Commentaire de Trib. trav. Bruxelles, 24 février 2016, R.G. 14/3.736/A

Mis en ligne le vendredi 10 juin 2016


Tribunal du travail de Bruxelles, 24 février 2016, R.G. 14/3.736./A

Terra Laboris

Dans un jugement du 24 février 2016, le Tribunal du travail de Bruxelles décide d’interroger la Cour constitutionnelle sur la possibilité de rétroactivité prévue dans la loi du 30 juillet 2013 portant des dispositions diverses, en ce qu’elle a déterminé le montant de la cotisation de responsabilisation 2012 sur la base de critères et modalités d’application fixés avec effet rétroactif.

Les faits

Une société (relevant de la C.P. n° 121) reçoit, en février 2014, une demande émanant de l’O.N.S.S., en vue de verser un montant de l’ordre de 47.000 € relatif à l’année 2012, et ce au titre de cotisation de responsabilisation.

Un échange de correspondance intervient et l’O.N.S.S. y expose que la société était au courant de ce que cette cotisation serait demandée si elle faisait « surconsommation » du système de chômage économique. L’Office expose également avoir informé celle-ci du mode de calcul, de telle sorte qu’elle pouvait en tenir compte dans sa politique du personnel.

L’O.N.S.S. rappelle que cette cotisation de responsabilisation a été étendue à tous les secteurs depuis la loi du 28 décembre 2011 portant des dispositions diverses, qui a supprimé, à l’article 38, § 3sexies, de la loi du 29 juin 1981 établissant les principes généraux de la sécurité sociale des travailleurs salariés, la seule référence à la commission paritaire de l’industrie de la construction. Cette disposition a, ainsi, été étendue aux autres secteurs.

La société considère que ce mécanisme est contraire à l’article 2 du Code civil, qui contient le principe de la non-rétroactivité des lois, ce à quoi l’O.N.S.S. rétorque que ce principe ne s’oppose pas au dispositif actuel, qui se réfère au calcul des modalités de la cotisation, le critère de base (110 jours) existant déjà précédemment.

La société persiste, devant le tribunal, à considérer que des critères fixés en 2013 ne peuvent être appliqués à l’année 2012, dans la mesure où ils étaient inexistants à ce moment. Elle se fonde également sur l’avis du Conseil National du Travail et demande au tribunal d’interroger la Cour constitutionnelle sur la constitutionnalité de la disposition litigieuse.

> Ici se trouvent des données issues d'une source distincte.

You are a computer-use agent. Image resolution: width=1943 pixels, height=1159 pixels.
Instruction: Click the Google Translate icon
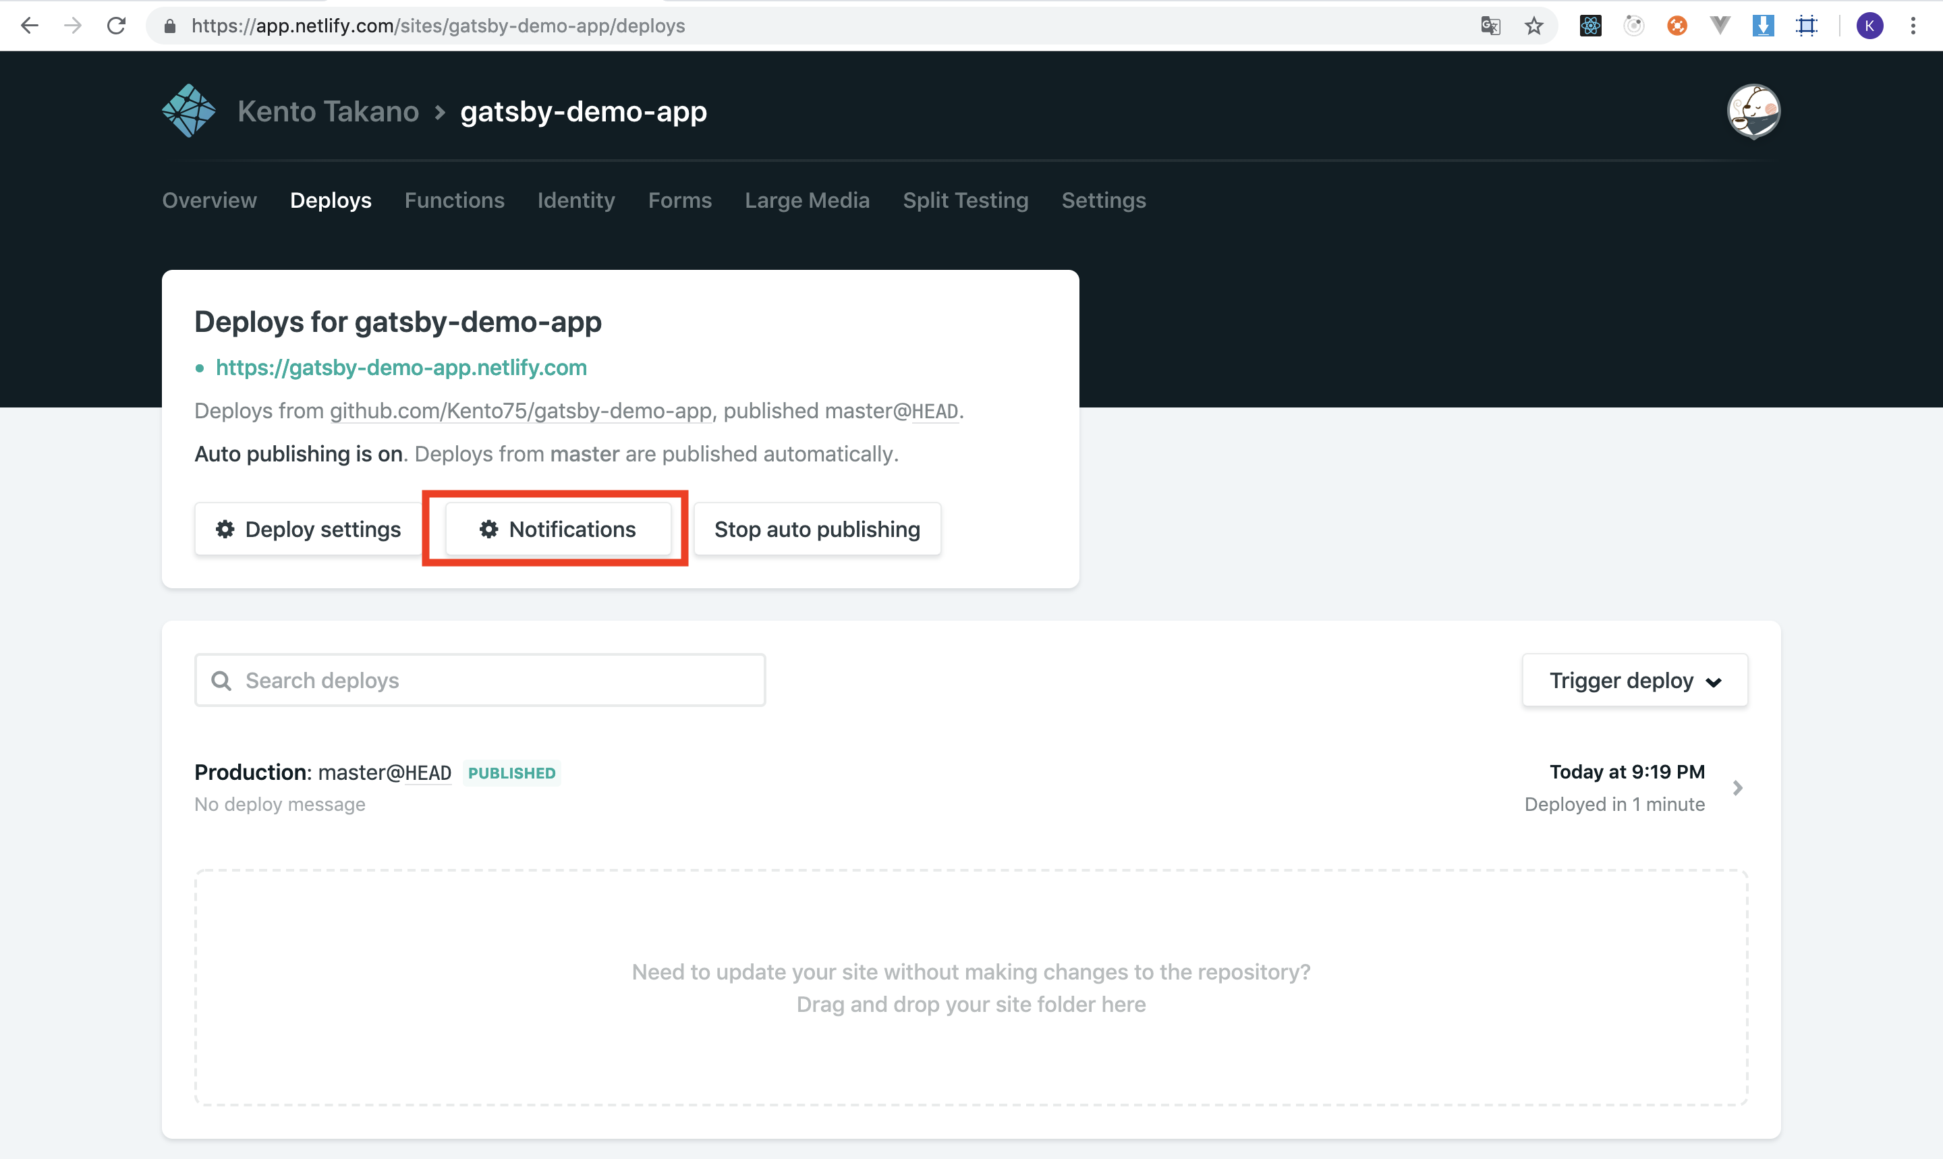pos(1490,26)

L’avis du Ministère public

Le Ministère public a admis le caractère rétroactif de la norme, sans que son avis ne soit davantage détaillé dans le jugement.

La décision du tribunal

Le tribunal ne vide pas sa saisine, s’interrogeant essentiellement sur la compatibilité de cette disposition de la loi du 30 juillet 2013 avec le principe de non-rétroactivité. Il souligne qu’une loi ne peut en principe produire des effets rétroactifs mais qu’elle peut déroger à une autre.

Sans que ce point ne soit visé dans la question qu’il décide de poser à la Cour, il se demande également si un employeur normalement avisé et conseillé peut « raisonnablement » ignorer les critères en matière de chômage économique « déraisonnable ».

La question posée est dès lors de savoir si l’article 38, § 3sexies, de la loi du 29 juin 1981 établissant les principes généraux de la sécurité sociale des travailleurs salariés (modifié par les articles 78 et 84 de la loi du 28 décembre 2011, ainsi que par les articles 24 et 25 de celle du 30 juillet 2013) viole les articles 10 et 11 de la Constitution, lus en combinaison avec les principes de non-rétroactivité des lois et de sécurité juridique en ce que l’O.N.S.S. peut réclamer à un employeur une cotisation de responsabilisation afférente à l’année 2012 sur la base de critères et de modalités d’application fixés pour cette année par une loi ultérieure, étant celle du 30 juillet 2013.

Affaire à suivre…

Intérêt de la décision

Ce jugement est bref, puisque le tribunal se borne, dans son dispositif, à interroger la Cour constitutionnelle et qu’il ne fait qu’aborder la question de la rétroactivité.

La discussion qui y est abordée mérite cependant que l’on s’y attarde. Depuis l’année 2005, une cotisation annuelle a été mise à charge de certains employeurs du secteur de la construction, afin de les responsabiliser dans le cadre du chômage temporaire dû à un manque de travail pour raisons économiques. Le système a été entendu à tous les employeurs à partir de l’année 2012.

Il s’agit d’une cotisation calculée sur la base des données des déclarations trimestrielles de l’année précédente, cotisation qui touche les travailleurs manuels (en ce compris les apprentis).

Actuellement, des calculs distincts doivent être effectués dans le secteur de la construction d’une part et dans les autres d’autre part. Par ailleurs, n’est pas visé le chômage pour intempéries ou pour accident technique.

Le seuil à partir duquel une cotisation est due est de 110 jours par travailleur et par an.

Soulignons encore que cette cotisation est assimilée à une cotisation de sécurité sociale, notamment en ce qui concerne les délais de paiement, ainsi que l’application des sanctions civiles et pénales et autres règles relatives à celles-ci. Le montant de la cotisation est calculé par travailleur (ouvrier ou apprenti).